Breandán wrote:
timluascein wrote:
Seventh stanza, at the end of the second line, "ar do haoi"? Doesn't make much sense.
Since it is after
do,
h doesn't make any sense, but
n could. My guess is that it might be a mis-spelling (or older or alternative spelling) of
naí, which FGB gives as 1. Infant, babe. 2. Young, innocent girl.
It's in Dinneen as
naoidhe, so it might be quite a leap, though.
All I can think is that the writer started to write
naoidhe then pressed for space opted to shorten thw -
idhe to
-í. (An ordinary i wouldn't have had a dot on it at all.)
And then there's the problem that the writer probably doesn't think the girl is innocent.

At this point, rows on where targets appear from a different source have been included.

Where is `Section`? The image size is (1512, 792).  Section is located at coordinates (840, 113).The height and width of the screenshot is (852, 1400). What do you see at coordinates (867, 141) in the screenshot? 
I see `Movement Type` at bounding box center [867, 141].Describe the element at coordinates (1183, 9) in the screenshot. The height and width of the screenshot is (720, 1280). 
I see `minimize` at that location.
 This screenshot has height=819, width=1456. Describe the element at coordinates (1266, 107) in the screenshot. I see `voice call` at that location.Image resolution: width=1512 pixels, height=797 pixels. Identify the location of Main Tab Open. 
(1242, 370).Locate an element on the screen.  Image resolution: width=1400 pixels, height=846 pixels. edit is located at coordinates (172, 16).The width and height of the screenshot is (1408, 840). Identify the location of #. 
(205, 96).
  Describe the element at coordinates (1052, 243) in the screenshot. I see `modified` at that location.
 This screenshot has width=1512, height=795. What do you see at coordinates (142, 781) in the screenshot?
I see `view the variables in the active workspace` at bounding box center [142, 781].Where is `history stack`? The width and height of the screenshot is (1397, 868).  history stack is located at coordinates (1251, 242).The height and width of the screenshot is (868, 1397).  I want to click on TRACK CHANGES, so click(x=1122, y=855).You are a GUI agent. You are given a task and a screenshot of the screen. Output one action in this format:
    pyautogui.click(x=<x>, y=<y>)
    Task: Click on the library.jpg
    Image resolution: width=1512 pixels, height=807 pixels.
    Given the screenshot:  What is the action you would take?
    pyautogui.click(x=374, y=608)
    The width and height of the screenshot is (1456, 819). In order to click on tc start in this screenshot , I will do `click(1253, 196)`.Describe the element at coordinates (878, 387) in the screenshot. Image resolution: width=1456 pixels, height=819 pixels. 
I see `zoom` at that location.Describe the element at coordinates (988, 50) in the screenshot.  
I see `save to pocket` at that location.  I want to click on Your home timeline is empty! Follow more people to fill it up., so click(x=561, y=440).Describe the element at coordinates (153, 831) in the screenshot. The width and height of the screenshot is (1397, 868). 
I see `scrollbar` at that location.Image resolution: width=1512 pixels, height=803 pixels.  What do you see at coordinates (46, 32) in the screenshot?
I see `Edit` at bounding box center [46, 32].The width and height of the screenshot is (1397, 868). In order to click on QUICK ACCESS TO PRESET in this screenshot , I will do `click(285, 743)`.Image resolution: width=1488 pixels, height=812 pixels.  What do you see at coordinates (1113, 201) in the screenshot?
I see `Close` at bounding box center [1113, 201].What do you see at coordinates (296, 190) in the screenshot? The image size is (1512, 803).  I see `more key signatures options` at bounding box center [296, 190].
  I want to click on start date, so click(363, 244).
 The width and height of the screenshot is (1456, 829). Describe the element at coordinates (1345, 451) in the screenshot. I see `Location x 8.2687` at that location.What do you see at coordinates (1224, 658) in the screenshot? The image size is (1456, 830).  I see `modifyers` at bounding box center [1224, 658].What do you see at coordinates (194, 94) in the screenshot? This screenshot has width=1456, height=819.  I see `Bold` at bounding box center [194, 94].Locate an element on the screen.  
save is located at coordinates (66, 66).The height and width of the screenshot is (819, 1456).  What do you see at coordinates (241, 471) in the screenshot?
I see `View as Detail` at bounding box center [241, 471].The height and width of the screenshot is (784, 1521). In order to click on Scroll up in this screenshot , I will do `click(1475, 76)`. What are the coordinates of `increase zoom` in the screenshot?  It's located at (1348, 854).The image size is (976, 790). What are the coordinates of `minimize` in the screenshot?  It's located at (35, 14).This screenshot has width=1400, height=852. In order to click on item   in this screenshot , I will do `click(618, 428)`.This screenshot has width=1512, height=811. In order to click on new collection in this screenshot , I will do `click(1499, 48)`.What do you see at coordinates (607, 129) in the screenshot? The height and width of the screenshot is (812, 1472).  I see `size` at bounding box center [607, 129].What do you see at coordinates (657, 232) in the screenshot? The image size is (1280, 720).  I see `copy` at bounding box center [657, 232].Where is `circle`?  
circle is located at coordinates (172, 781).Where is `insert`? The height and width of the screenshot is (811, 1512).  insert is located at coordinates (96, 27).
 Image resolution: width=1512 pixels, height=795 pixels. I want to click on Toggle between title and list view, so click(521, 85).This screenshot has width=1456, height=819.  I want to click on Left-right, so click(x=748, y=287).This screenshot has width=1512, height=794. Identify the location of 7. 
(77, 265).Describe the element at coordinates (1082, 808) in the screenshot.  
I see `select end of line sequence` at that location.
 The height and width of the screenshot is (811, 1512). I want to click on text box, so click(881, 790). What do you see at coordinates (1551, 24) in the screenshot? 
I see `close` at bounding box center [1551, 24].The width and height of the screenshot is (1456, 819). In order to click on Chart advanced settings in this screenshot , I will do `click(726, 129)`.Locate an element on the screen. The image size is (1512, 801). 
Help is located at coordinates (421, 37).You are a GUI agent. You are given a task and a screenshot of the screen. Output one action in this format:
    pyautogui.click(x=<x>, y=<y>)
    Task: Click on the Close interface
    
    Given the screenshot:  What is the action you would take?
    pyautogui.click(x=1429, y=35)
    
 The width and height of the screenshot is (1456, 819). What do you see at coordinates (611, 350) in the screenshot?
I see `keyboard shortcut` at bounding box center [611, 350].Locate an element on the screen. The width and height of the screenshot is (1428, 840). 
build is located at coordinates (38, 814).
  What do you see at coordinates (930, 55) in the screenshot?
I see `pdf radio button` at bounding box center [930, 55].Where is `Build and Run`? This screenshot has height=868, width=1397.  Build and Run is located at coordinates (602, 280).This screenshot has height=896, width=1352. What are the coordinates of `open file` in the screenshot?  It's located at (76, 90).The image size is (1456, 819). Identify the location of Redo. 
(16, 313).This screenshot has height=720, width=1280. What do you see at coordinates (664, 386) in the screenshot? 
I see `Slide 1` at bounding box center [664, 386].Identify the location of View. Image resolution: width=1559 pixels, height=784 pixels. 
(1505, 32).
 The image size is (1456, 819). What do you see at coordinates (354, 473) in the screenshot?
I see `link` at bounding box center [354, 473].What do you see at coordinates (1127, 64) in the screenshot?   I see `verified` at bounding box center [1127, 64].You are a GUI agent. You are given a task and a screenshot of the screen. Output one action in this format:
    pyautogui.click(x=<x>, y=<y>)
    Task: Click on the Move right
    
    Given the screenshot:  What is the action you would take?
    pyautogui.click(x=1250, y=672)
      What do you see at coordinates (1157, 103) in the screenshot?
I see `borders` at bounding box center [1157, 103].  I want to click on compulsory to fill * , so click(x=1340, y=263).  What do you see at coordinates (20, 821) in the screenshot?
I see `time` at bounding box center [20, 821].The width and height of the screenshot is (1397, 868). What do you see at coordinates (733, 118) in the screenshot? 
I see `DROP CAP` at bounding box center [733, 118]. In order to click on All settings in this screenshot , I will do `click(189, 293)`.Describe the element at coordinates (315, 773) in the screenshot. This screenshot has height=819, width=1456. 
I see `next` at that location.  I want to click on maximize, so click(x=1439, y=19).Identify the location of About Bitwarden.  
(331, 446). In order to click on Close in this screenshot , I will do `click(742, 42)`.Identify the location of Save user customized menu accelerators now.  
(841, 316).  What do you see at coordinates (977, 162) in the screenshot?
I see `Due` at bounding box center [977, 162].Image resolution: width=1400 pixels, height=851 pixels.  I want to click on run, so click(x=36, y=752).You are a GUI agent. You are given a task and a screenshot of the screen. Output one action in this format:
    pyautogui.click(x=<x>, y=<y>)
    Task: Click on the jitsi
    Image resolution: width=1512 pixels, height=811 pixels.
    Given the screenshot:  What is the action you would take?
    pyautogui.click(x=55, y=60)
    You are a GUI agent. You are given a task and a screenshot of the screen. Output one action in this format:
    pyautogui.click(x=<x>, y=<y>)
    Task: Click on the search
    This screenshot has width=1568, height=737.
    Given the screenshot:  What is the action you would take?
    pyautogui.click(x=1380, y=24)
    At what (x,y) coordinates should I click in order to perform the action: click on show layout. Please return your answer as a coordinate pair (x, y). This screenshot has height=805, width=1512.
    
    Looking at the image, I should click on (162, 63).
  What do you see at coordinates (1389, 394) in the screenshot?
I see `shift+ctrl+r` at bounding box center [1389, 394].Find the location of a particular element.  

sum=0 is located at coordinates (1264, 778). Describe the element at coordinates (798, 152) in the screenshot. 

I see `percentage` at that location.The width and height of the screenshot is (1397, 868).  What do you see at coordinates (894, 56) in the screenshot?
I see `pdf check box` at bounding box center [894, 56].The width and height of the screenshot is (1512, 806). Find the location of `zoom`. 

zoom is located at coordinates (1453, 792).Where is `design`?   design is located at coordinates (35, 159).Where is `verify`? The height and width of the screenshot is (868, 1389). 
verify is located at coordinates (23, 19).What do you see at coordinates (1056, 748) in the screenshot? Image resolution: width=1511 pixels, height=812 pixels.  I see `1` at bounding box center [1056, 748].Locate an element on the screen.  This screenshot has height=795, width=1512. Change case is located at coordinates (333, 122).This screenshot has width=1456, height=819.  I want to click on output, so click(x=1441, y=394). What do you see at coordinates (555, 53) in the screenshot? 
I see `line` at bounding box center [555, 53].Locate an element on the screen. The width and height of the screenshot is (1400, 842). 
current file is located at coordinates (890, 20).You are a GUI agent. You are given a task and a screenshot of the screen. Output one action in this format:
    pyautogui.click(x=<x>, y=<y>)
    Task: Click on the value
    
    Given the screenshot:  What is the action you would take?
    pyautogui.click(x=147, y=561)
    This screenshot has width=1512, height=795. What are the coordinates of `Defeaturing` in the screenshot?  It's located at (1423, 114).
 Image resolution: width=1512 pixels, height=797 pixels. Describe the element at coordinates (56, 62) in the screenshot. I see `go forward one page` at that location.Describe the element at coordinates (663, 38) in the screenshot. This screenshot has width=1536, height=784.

Well, it's a theory, but I must say it doesn't seem to me terribly likely - the penman is quite careful about silent letters (e.g. spelling out 'luighe' when he clearly intends it to be pronounced 'luí') and as you say it doesn't fit the sense. A 'naoidhe' would really only be an infant or a young girl; besides, if the poet meant to refer to the woman, he would surely have used 'ar do mhnaoi', which fits the rhyme perfectly. So the 'naoidhe' in question, if there is one, must be a child. However, no child of the union has been hinted at and in fact it's strongly suggested in the final verse that the priest is getting on in years, flesh 'tormented completely by barrenness' as he puts it.
I'm afraid I don't have a more plausible alternative to offer though.
Unless - it's just possible - could it be 'aoi', with the 'h' an odd grammatical interpolation? I'm thinking of the compound preposition 'ar aoi' (usually 'arae' nowadays)... if that were in the second person it would be 'ar d'aoi'... 'ar do haoi' is a scribal leap away but not an unimaginable one.
... only it still doesn't quite make sense in context, does it? 'danger every day on account of you'? No, no, it's back to the drawing board, I'm afraid.